Anti-inflammatory drugs
- Inflammation is a key part of the pathology of asthma and COPD, and promotes infiltration of various immune cells, remodeling, and constriction of the airways.
Inhaled and oral corticosteroids downregulate inflammatory genes to reduce the infiltration of pro-inflammatory mediators and cells.
- Inhaled corticosteroids are first-line treatment for asthma patients.
- Oral corticosteroids are associated with systemic toxicity, including increased risk of infection, hypertension, osteoporosis, and ocular disorders. Thus, they are reserved for severe exacerbations and/or patients who are unresponsive to other therapies.
Biological therapies are useful to treat specific types of asthma.
Review asthma phenotypes
- IgE binding to mast cells triggers release of allergic mediators. Thus, anti-IgE antibodies, such as omalizumab, can be used to reduce exacerbations in severe allergic asthma. They bind free IgE and prevent its binding to mast cell receptors.
- Interleukin 5 activates eosinophils and promotes airway inflammation. Thus, anti-Interleukin-5 receptor blockers and antagonists, such as mepolizumab, reslizumab, and benralizumab, are used as add-on therapies in severe eosinophilic asthma.
-Anti-leukotrienes can be used to prevent aspirin- and exercise-induced bronchoconstriction; examples include zileuton and montelukast. Leukotrienes are pro-inflammatory mediators that are produced from arachidonic acid.
- Cromolyn reduces mast cell release of inflammatory mediators; though it may be helpful to prevent asthma exacerbations in some patients, it is generally less effective than inhaled corticosteroids.
Step-wise approach in Asthma Treatment
This approach matches asthma medications with severity; asthma should be monitored over time to determine if treatment needs to be stepped up or down.
We show the step-wise preferred controller and reliever treatment approach for patients 12 and older as recommended by GINA 2023.
The inhaled corticosteroid used in this step-wise approach is budesonide or beclometasone, depending on patient age and other factors.
Reliever: In all 5 steps, as-needed low-dose ICS-formoterol is recommended as a reliver.
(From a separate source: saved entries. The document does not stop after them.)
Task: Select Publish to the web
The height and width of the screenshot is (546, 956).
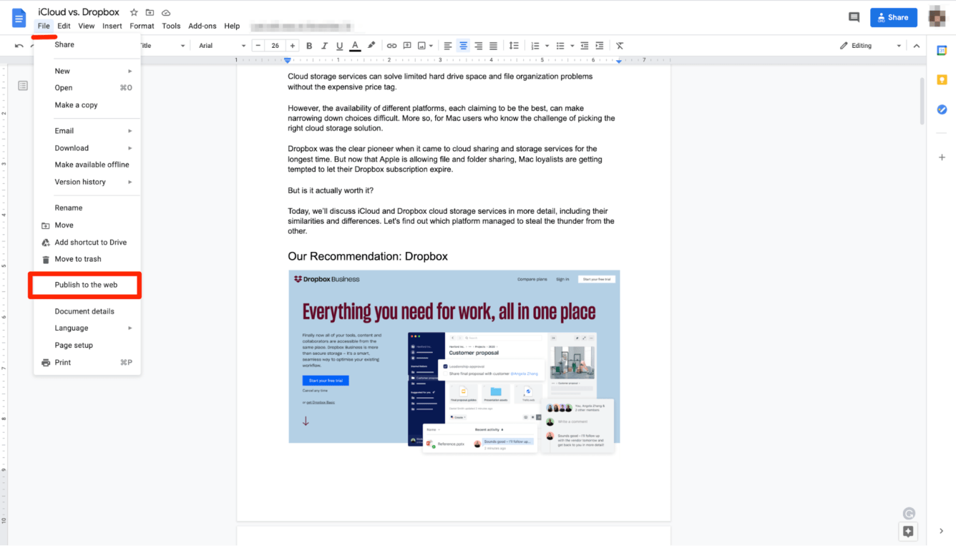Action: click(x=84, y=285)
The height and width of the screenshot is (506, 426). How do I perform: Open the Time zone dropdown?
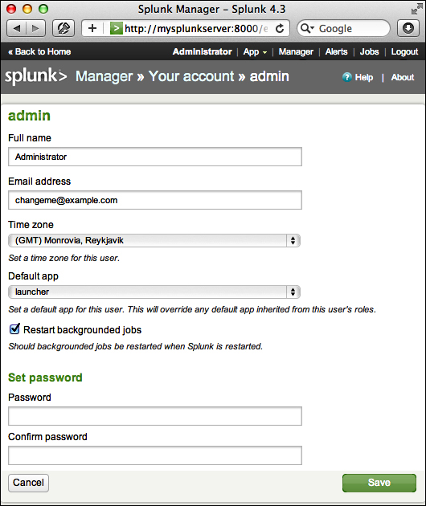154,240
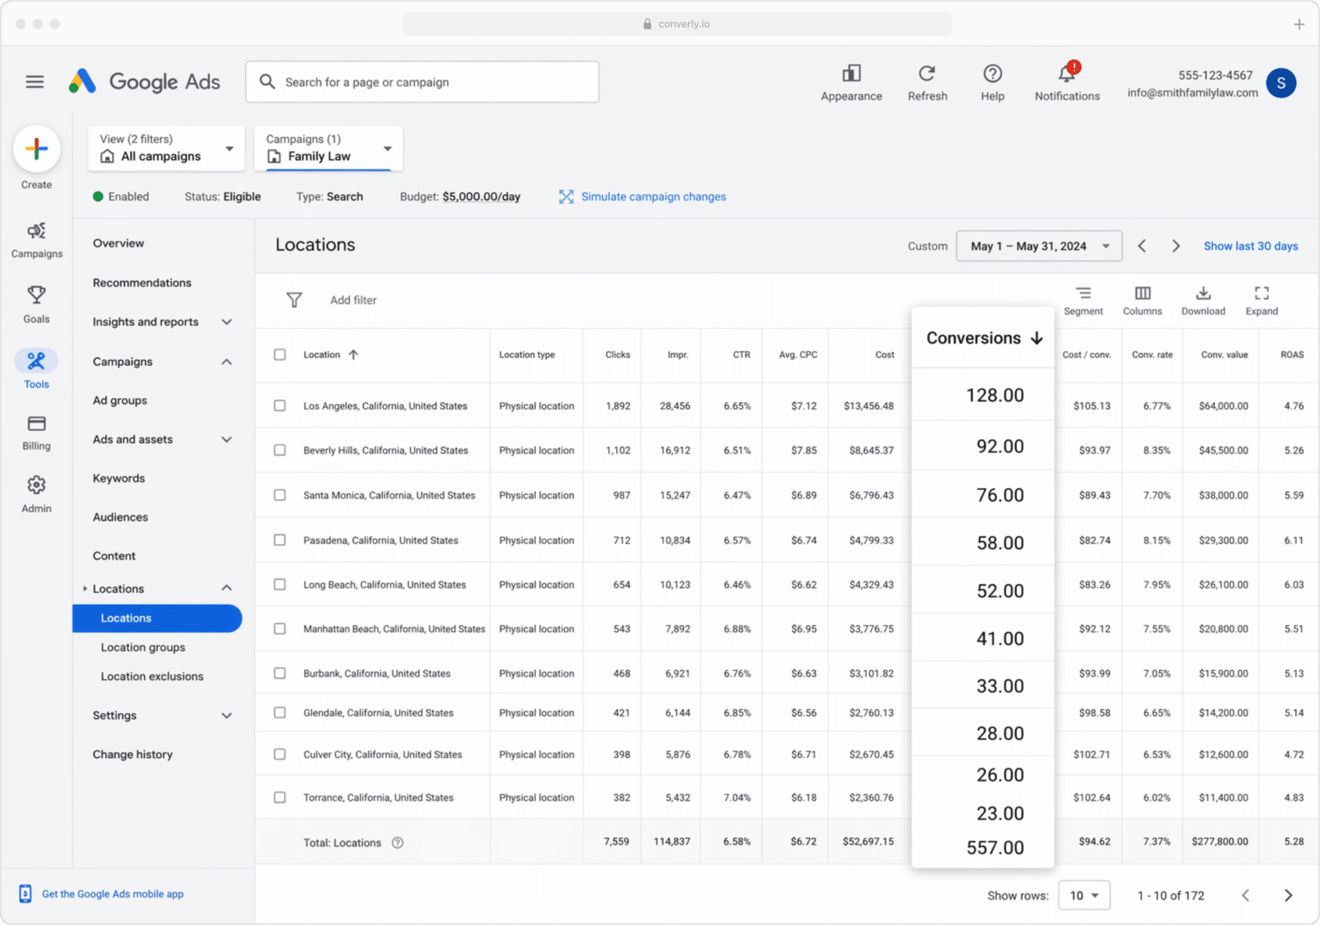Check the Los Angeles row checkbox
The width and height of the screenshot is (1320, 925).
(280, 405)
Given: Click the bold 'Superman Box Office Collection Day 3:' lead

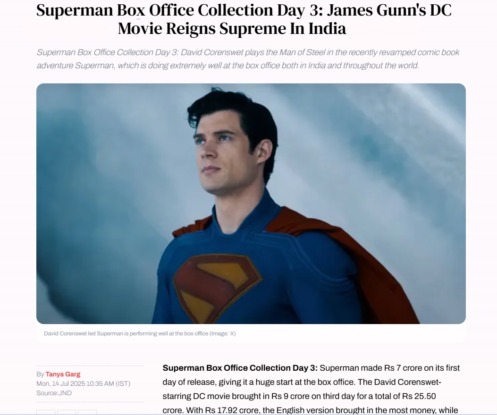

As mentioned earlier, formoterol is a long-acting beta agonist (LABA) with a rapid onset of action.
Note that ICS-formoterol, an anti-inflammatory reliever, replaces a short-acting beta agonist as the traditional reliever; the rationale for this change is based on substantial evidence that long-term use of short-acting beta agonists can increase asthma severity.
Steps 1 & 2: as-needed-only ICS-formoterol is sufficient. We emphasize that this is an AIR-only approach (anti-inflammatory as reliever).
Steps 3-5 use a MART regimen:
Step 3 comprises a low dose daily maintenance ICS-formoterol.
Step 4 comprises medium dose daily maintenance ICS-formoterol.
Step 5 comprises an add-on long-acting muscarinic antagonist (LAMA) and referral for assessment of asthma phenotype. Patient may need high-dose maintenance ICS-formoterol with targeted biological treatments (anti-IgE, anti-IL5/5R, etc.).